[EXERCISE PASSAGE]:
——————

= 2002 in sports =

2002 in sports describes the year's events in world sport.

==Alpine skiing==
- Alpine Skiing World Cup
  - Women's overall season champion: Michaela Dorfmeister, Austria

==American football==
- Super Bowl XXXVI – the New England Patriots (AFC) won 20–17 over the heavily favored St. Louis Rams (NFC)
  - Location: Superdome
  - Attendance: 72,922
  - MVP: Tom Brady, QB (New England)
- Rose Bowl (2001 season):
  - The Miami Hurricanes won 37–14 over the Nebraska Cornhuskers to win the college football national championship
- ArenaBowl XVI – San Jose SaberCats win 52–14 over the Arizona Rattlers
- The Houston Texans become the NFL's 32nd active franchise.

==Association football==
- 2002 FIFA World Cup is held from May 31 to June 30 in South Korea and Japan, the first time a World Cup is held in Asia and by two countries simultaneously. Brazil wins its fifth title, defeating Germany 2–0 in the final. Surprisingly, Turkey and host nation South Korea take 3rd and 4th.

——————

[PROVIDED INFORMATION]:

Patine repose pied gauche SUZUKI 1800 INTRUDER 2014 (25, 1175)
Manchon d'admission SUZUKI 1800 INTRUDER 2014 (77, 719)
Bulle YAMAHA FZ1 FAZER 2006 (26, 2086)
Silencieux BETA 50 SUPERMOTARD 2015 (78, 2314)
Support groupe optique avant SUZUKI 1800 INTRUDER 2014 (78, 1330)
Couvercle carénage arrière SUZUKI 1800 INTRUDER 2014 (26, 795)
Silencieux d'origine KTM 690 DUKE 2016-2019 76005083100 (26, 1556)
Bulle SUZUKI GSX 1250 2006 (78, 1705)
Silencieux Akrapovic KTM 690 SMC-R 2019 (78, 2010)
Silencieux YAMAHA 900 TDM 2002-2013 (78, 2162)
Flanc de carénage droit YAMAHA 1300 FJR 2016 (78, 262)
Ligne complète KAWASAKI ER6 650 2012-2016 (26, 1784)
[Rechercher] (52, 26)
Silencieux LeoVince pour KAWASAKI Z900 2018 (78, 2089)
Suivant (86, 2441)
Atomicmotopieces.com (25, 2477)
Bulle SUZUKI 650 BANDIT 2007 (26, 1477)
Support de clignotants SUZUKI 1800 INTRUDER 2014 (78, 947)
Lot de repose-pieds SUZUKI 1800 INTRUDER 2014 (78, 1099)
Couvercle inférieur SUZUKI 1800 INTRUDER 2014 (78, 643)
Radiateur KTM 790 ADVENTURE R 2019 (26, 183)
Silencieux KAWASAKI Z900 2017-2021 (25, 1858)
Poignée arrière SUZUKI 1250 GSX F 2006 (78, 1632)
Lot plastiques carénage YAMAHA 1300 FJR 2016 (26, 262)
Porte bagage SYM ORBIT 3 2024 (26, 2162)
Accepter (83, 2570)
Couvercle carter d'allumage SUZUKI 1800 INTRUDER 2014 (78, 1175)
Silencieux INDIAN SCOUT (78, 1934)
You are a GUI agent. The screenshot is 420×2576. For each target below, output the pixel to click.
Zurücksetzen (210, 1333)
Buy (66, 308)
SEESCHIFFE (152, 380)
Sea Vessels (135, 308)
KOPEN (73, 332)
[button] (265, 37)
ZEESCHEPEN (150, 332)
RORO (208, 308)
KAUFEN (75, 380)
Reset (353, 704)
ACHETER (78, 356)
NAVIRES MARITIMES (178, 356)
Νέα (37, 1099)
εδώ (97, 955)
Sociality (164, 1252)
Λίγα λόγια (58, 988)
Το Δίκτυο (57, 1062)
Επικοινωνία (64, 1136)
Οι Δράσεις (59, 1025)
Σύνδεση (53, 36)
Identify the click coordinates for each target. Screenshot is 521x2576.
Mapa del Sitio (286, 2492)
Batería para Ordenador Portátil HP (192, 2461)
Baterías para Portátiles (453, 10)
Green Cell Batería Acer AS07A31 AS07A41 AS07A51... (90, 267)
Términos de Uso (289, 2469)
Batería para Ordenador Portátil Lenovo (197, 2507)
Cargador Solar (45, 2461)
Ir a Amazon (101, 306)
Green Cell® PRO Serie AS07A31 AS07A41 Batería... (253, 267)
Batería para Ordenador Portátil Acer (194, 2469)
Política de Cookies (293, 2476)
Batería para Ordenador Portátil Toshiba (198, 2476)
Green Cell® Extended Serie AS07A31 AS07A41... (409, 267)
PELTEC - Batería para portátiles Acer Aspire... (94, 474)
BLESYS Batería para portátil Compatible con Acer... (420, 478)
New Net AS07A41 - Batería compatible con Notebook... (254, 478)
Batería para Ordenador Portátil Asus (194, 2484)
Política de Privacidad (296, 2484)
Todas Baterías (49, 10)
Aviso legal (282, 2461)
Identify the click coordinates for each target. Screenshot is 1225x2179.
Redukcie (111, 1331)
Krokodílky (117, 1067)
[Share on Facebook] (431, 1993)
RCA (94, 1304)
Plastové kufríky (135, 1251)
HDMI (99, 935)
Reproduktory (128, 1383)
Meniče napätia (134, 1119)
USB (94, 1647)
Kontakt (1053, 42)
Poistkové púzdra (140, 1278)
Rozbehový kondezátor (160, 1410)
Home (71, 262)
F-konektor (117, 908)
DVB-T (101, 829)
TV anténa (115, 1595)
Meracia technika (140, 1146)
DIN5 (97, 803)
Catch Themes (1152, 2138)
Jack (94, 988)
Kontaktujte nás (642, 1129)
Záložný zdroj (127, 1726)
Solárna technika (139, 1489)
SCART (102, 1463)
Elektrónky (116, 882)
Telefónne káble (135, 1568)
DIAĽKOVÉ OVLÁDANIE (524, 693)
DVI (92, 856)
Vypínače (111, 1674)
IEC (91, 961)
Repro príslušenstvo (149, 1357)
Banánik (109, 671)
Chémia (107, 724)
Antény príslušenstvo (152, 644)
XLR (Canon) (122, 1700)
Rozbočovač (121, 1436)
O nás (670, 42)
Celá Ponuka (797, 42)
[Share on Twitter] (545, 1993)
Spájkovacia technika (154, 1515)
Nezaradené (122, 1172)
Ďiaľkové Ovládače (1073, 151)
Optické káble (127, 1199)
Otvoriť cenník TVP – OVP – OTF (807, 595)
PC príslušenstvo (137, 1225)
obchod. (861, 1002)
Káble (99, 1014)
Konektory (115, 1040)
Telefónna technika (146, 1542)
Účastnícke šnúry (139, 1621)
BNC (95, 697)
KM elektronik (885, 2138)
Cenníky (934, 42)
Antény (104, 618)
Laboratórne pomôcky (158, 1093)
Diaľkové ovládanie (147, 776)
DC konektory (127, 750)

——————

[PROBLEM A]:
In the 2002 sports summary, what was the attendance at Super Bowl XXXVI?
[PROBLEM B]:
Return the portion of the 2002 sports summary starting with "- Location: Superdome" and going on through "32nd active franchise.".
[PROBLEM C]:
Supply the next part of the 2002 sports summary, picking up right after its final sentence.

[EXERCISE RESPONSE A]:
72,922

[EXERCISE RESPONSE B]:
- Location: Superdome
  - Attendance: 72,922
  - MVP: Tom Brady, QB (New England)
- Rose Bowl (2001 season):
  - The Miami Hurricanes won 37–14 over the Nebraska Cornhuskers to win the college football national championship
- ArenaBowl XVI – San Jose SaberCats win 52–14 over the Arizona Rattlers
- The Houston Texans become the NFL's 32nd active franchise.

[EXERCISE RESPONSE C]:
- Champions' League – Real Madrid beats Bayer Leverkusen 2–1 in the final. This was Real Madrid's 9th European Cup.
- UEFA Cup – Feyenoord wins 3–2 in the final against Borussia Dortmund, winning the cup for the second time.
- European Super Cup – Real Madrid wins 3–1 over Feyenoord, winning the cup for the first time.
- Intercontinental Cup – Real Madrid beats Olimpia Asunción 2–0, winning the cup for the third time.

==Athletics==
- July – 2002 Commonwealth Games held in Manchester
- August – 2002 European Championships in Athletics held in Munich
- October – 2002 Asian Games held in Busan, South Korea

==Australian rules football==
- Australian Football League
  - The Brisbane Lions win the 106th AFL premiership (Brisbane Lions 10.15 (75) d Collingwood 9.12 (66))
  - Brownlow Medal awarded to Simon Black (Brisbane Lions)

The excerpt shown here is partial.